• [DESCRIÇÃO DA TAREFA]:
Responda às três perguntas a seguir com base no texto fornecido.
(a) Quando o guarda-roupa pega fogo, qual é o lado bom apontado no texto?
(b) Além do cérebro humano, quem tenta fazer você acreditar que existe algum aspecto positivo?
(c) Segundo a frase citada no texto, o que você vai fazer agora que roubaram seu celular?

• [TEXTO FORNECIDO]:

Um dos mais tradicionais mecanismos de autopreservação da mente humana é a ideia de que “tudo nessa vida tem um lado bom”. Você não perdeu seu emprego, você “se tornou disponível para uma nova oportunidade profissional”. Seu guarda-roupa não pegou fogo, você vai “poder comprar várias roupas novas”. Você não flagrou sua noiva beijando seu pai na véspera do casamento, você “ganhou a chance de conhecer outra pessoa e aprendeu sobre os limites da família tradicional no ocidente”.
Em suma, diante de uma situação evidentemente terrível e que gera apenas tristeza e desgosto, o cérebro humano – e a sua mãe e os caras no Linkedin – vão sempre tentar te fazer acreditar que existe ao menos algum aspecto positivo envolvido, por mais absurdo que ele seja, por mais tortuosa que a linha de pensamento necessária para chegar até ele precise ser. “Roubaram seu celular mas agora você vai viver mais o momento”, “extraviaram suas malas pra você entender que não precisa de bens materiais”, “o que você pode aprender sobre resiliência com o fato de que seu chefe promoveu o filho dele e não você?”.

• [TRECHO DO MATERIAL]:
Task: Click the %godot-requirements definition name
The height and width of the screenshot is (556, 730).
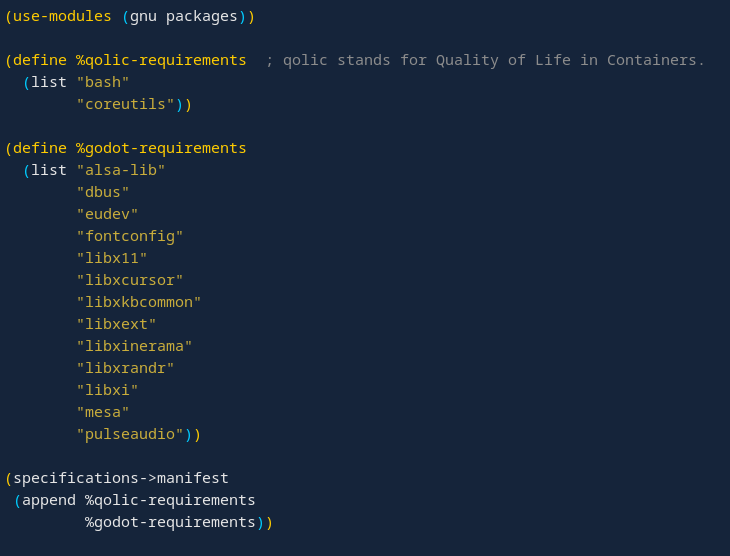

• [RESPOSTA FINAL]:
(a) Você vai poder comprar várias roupas novas.
(b) A sua mãe e os caras no Linkedin.
(c) Você vai viver mais o momento.